DATA EXCERPTS
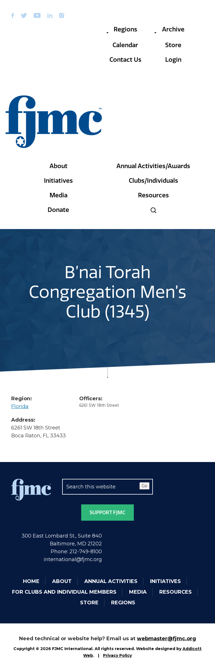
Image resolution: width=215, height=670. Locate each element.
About (58, 166)
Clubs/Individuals (153, 180)
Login (173, 59)
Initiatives (58, 180)
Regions (121, 29)
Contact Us (125, 59)
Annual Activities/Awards (153, 166)
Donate (58, 210)
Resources (153, 195)
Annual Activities (110, 581)
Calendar (125, 45)
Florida (20, 406)
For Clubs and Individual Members (64, 592)
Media (58, 195)
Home (31, 581)
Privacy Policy (117, 655)
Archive (169, 29)
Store (173, 45)
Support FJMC (107, 512)
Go (144, 485)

AIM OF THE TASK
Copy out every line of the material above, word for word and with nothing changed, and leave the pictures out of your answer.

RESULT OF THIS TASK
Image resolution: width=215, height=670. Locate each element.
About (58, 166)
Clubs/Individuals (153, 180)
Login (173, 59)
Initiatives (58, 180)
Regions (121, 29)
Contact Us (125, 59)
Annual Activities/Awards (153, 166)
Donate (58, 210)
Resources (153, 195)
Annual Activities (110, 581)
Calendar (125, 45)
Florida (20, 406)
For Clubs and Individual Members (64, 592)
Media (58, 195)
Home (31, 581)
Privacy Policy (117, 655)
Archive (169, 29)
Store (173, 45)
Support FJMC (107, 512)
Go (144, 485)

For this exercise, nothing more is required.